Alzi la mano onestamente chi non vorrebbe vendere di più?

Normalmente un vero imprenditore a quest’ora ha alzato tutte e due le mani.

In fondo è il motivo per cui lavoriamo oltre al fatto che lì si decide il futuro della nostra attività.
Più vendiamo, più il mercato ci sta apprezzando. E’ gratificante quando tutto funziona.

Eppure sono pochi gli imprenditori che si concentrano veramente su questo.

 

Talvolta si limitano ad assumere uno o più venditori e a comunicargli un budget.

 

Onestamente vendere un prodotto o un servizio dopo un po’ che una persona svolge, seriamente, un’attività diventa semplice, forse noioso.

Ciò che un imprenditore deve imparare a fare è vendere la motivazione, vendere le idee, i progetti e i budget. E si può fare.

Per esperienza so quale differenza di risultati può dare una rete motivata e orientata ai risultati. Ogni euro che non vendi, lo lasci sul mercato. Pochi lo capiscono e ci investono.

 

Non molto tempo fa stavo parlando con un imprenditore piemontese che si occupa di rivestimenti e coperture metalliche.

 

Una grande azienda. Estesa su tutto il territorio nazionale con fatturati molto importanti.

La rete vendita copriva principalmente il nord ed il centro anche se aveva contatti anche col sud. Nonostante i fatturati, l’imprenditore, un uomo tendente ai sessanta, era furibondo.

Non riusciva a tenere una riunione con i capi area senza esplodere. Sapeva che i margini di crescita erano molto maggiori.

Mi disse: “i nostri venditori fanno il minimo indispensabile. Abbiamo un prodotto di qualità che è richiesto ma non raggiungono mai i budget, mai.”

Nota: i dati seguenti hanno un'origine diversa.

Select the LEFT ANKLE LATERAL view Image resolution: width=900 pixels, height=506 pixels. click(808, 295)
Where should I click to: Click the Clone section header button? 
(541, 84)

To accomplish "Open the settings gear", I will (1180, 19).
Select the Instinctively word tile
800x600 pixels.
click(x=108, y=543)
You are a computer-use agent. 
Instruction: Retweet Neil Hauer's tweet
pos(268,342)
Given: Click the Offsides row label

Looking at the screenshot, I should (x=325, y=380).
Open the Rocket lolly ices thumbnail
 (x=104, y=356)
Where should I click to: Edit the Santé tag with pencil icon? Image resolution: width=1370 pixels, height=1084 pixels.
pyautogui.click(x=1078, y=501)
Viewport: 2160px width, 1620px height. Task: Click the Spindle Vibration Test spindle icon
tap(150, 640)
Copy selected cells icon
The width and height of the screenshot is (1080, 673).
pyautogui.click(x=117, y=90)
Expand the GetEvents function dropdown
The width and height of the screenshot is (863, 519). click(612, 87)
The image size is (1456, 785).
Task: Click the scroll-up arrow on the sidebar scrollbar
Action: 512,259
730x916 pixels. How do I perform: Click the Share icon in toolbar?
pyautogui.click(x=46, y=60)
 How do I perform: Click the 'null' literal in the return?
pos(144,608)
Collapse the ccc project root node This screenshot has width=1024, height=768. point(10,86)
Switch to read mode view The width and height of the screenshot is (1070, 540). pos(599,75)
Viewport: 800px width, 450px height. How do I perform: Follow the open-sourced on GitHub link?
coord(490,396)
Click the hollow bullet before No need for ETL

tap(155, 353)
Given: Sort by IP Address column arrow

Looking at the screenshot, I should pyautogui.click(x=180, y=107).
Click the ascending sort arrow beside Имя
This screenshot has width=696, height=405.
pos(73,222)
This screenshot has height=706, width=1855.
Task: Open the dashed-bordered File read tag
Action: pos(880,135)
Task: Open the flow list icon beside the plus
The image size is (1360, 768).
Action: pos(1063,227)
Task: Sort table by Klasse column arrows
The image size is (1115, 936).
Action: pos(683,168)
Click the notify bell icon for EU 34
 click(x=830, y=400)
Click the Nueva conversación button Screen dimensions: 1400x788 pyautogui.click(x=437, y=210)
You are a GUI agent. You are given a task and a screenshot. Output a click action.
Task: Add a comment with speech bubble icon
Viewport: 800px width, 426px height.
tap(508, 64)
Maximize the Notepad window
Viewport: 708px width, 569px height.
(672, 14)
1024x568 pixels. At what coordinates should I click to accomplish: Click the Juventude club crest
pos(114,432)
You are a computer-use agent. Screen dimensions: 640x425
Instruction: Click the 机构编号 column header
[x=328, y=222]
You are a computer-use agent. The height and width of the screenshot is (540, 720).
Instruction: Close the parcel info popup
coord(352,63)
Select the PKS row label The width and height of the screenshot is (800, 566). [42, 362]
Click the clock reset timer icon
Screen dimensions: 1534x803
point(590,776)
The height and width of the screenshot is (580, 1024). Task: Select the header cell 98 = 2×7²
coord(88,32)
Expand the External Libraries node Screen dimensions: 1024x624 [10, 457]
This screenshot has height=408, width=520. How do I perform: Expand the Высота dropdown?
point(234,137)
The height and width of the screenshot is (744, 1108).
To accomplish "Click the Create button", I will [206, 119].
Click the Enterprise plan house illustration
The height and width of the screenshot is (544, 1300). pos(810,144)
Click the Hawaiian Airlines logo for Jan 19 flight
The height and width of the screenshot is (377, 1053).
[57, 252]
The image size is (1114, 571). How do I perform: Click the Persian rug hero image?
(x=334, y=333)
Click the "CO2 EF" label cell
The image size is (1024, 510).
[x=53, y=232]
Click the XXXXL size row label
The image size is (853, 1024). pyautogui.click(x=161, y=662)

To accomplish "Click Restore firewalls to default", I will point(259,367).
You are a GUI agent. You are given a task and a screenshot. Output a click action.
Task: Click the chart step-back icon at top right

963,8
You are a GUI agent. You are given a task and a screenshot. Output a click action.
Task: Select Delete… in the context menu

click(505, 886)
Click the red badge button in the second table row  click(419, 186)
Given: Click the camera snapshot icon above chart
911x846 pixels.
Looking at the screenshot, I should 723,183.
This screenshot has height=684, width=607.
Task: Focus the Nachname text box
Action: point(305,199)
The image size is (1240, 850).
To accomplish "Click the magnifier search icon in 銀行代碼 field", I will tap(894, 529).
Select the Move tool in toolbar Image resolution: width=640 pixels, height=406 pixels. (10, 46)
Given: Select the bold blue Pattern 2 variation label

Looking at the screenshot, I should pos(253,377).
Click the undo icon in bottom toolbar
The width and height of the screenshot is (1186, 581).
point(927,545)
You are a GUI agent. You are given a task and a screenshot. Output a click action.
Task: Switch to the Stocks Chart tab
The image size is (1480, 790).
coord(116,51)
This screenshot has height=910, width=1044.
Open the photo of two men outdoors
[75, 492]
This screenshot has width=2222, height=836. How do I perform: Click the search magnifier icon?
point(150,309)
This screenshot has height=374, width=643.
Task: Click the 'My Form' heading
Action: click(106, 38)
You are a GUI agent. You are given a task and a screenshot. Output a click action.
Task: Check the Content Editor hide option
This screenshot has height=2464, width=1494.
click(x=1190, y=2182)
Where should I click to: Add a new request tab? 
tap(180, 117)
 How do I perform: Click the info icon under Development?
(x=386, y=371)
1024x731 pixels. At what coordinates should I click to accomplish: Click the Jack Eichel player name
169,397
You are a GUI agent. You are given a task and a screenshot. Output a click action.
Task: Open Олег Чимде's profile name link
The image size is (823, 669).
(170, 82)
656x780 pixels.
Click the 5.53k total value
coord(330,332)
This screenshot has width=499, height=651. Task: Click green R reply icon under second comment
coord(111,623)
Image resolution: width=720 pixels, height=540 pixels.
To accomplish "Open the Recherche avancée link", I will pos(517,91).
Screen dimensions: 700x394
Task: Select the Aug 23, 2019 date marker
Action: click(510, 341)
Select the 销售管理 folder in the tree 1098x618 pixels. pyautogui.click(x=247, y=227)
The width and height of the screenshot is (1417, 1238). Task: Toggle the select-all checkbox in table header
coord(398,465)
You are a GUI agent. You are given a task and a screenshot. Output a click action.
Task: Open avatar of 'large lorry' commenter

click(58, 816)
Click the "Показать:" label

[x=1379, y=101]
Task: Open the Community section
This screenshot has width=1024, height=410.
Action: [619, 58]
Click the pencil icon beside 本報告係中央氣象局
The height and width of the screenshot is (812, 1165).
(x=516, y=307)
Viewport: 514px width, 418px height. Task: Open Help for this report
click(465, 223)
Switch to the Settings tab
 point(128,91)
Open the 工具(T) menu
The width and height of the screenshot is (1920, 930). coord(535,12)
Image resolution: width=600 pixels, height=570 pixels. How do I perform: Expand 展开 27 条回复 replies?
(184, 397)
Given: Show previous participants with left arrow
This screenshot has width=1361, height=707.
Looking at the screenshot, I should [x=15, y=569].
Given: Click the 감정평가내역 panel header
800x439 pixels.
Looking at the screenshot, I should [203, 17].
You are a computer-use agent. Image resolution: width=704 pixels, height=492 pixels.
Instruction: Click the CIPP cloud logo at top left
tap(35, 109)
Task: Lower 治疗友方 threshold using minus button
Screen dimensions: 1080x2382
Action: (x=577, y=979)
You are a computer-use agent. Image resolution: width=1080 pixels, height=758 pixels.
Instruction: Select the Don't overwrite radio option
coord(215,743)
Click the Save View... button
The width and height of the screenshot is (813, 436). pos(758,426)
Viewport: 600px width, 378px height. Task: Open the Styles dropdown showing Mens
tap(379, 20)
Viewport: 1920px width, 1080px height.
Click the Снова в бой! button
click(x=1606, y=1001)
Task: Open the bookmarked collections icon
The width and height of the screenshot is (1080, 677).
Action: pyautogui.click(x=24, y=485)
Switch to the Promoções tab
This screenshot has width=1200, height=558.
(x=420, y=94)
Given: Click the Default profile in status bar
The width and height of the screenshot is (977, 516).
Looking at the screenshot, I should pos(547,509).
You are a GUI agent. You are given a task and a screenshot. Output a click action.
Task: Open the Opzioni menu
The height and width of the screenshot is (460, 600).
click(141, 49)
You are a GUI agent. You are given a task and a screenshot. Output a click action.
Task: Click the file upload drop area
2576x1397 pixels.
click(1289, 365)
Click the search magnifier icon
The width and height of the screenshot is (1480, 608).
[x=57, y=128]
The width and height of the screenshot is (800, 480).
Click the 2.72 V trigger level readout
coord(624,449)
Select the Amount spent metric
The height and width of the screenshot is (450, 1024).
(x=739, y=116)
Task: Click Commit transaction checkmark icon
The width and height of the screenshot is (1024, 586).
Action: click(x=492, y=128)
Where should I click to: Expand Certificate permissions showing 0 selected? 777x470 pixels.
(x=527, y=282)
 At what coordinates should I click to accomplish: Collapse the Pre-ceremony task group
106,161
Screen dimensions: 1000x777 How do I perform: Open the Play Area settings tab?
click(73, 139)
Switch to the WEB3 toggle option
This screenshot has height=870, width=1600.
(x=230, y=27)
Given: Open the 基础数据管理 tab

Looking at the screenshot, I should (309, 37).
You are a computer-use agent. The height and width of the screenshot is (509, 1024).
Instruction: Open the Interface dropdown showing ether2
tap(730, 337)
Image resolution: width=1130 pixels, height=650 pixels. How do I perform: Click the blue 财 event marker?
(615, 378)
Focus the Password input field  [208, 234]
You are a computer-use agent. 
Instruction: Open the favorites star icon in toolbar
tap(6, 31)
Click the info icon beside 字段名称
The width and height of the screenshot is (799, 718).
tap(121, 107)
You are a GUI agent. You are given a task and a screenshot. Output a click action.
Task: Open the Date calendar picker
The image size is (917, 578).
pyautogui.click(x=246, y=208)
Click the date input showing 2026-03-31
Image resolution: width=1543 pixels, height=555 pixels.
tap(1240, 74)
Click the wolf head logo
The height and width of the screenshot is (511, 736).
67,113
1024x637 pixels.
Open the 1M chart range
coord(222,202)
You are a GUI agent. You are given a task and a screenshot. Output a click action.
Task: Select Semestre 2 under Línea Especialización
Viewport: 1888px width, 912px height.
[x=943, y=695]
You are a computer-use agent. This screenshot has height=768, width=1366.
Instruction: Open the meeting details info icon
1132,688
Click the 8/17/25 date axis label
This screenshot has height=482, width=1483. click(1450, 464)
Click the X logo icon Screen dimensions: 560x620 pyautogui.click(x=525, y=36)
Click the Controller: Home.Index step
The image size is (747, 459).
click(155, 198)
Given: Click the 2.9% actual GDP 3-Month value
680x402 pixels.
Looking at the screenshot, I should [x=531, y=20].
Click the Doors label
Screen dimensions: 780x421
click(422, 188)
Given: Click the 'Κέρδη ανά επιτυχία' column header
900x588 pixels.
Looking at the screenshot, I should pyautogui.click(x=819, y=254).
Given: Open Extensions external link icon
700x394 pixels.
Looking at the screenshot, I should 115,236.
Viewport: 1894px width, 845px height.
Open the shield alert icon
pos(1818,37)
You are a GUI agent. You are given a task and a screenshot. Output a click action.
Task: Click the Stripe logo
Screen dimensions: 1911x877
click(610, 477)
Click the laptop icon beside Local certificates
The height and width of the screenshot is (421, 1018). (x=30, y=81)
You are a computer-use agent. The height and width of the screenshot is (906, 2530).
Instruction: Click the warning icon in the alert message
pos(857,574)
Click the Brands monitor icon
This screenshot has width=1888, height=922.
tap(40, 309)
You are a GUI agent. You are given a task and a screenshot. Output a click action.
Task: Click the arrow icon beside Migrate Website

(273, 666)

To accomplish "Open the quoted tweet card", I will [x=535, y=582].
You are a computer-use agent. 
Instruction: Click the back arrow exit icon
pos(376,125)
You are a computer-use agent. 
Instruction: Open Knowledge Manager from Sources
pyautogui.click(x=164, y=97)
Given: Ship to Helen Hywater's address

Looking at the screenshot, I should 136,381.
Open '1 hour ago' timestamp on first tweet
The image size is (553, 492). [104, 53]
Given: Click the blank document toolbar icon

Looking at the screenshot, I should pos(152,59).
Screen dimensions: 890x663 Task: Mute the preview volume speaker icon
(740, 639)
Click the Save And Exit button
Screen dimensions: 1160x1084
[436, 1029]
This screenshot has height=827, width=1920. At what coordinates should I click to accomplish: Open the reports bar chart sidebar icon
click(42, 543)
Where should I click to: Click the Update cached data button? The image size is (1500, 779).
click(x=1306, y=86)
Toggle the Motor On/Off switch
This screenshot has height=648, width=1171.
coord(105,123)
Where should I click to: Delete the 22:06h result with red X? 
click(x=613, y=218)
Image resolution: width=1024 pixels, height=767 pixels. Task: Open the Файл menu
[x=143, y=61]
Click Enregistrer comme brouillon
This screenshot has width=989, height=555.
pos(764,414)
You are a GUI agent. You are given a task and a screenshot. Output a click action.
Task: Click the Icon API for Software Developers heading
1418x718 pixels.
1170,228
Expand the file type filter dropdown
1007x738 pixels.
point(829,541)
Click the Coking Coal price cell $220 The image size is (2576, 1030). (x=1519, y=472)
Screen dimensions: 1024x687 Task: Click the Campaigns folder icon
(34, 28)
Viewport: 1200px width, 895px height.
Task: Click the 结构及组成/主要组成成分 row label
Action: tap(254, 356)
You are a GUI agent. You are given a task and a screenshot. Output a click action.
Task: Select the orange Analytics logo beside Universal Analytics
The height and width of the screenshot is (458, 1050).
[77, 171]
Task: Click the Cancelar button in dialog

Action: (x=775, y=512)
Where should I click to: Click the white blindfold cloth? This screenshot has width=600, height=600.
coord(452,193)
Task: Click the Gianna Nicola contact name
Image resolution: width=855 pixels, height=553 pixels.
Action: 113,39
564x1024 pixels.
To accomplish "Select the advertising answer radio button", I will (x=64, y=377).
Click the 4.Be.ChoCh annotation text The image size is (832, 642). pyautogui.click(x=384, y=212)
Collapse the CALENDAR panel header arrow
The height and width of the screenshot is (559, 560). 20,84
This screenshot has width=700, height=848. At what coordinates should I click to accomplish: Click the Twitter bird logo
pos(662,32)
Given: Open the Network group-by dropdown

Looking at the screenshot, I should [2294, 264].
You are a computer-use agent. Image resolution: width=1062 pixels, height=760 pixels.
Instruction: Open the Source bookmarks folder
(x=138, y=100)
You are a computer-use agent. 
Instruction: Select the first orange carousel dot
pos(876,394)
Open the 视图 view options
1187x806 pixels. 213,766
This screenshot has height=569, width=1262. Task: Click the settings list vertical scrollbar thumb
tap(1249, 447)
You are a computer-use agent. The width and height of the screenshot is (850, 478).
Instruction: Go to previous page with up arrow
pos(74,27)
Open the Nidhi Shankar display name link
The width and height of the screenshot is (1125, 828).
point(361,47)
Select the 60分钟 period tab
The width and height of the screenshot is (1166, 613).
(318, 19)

“Chi segue i venditori” chiesi.

“I miei area manager. Sono venditori anziani, esperti, ma non riescono a raggiungere mai i risultati.”

“Forse perché lei vende la cosa sbagliata alle persone sbagliate” dissi.

 

Non riusciva a capire. Eppure ho visto tantissime volte nelle aziende mettere come responsabile di area o come direttore commerciale un bravo venditore.
Non è assolutamente detto che funzioni.

Anzi spesso demotiva tutta la rete.

Chi deve gestire altri, soprattutto nell’area della vendita dove si è sempre in trincea, deve avere doti da motivatore. Una persona che sappia vendere con energia un budget, seguire lo stato emotivo di un venditore e che certo sappia anche andare dal cliente finale.

Questo nel MLM è palese.

Un leader parte come venditore, come consulente ma diventa un trascinatore ed un ispiratore.

Se non ispiri nessuno perché dovrei seguirti.

Alcuni vendono molto ma non ispirano nessuno.

Concentrati su questo:

 

1-    Chi motiva i miei venditori? E chi li demotiva?

2-    Mi piacerebbe vendere per la mia azienda col supporto che dà? Cosa potrei fare per aiutare i miei? La responsabilità ricade sempre su di noi.

3-    Quali incentivi potrei dare? Un venditore vero ha bisogno di sfide? Se non ce l’hai cercalo.

 

 

Studiando gli anelli si capì che il blocco alle vendite era proprio negli area manager che non trasmettevano gli impulsi del titolare.

Decise di rivestire lui quel ruolo sino a quando non venissero formati adeguatamente.

I fatturati erano davvero imbrigliati lì e l’azienda incrementò del 8% i fatturati quell’anno. A un responsabile fu pure chiesto di entrare in società viste le capacità e la passione nel rivestire il nuovo ruolo.

“Mi piace di più vendere così. C’è più energia.” Mi disse.

“Perché sta vendendo la cosa giusta alle persone giuste” risposi.

 

L’imprenditore del resto deve essere un ispiratore di persone.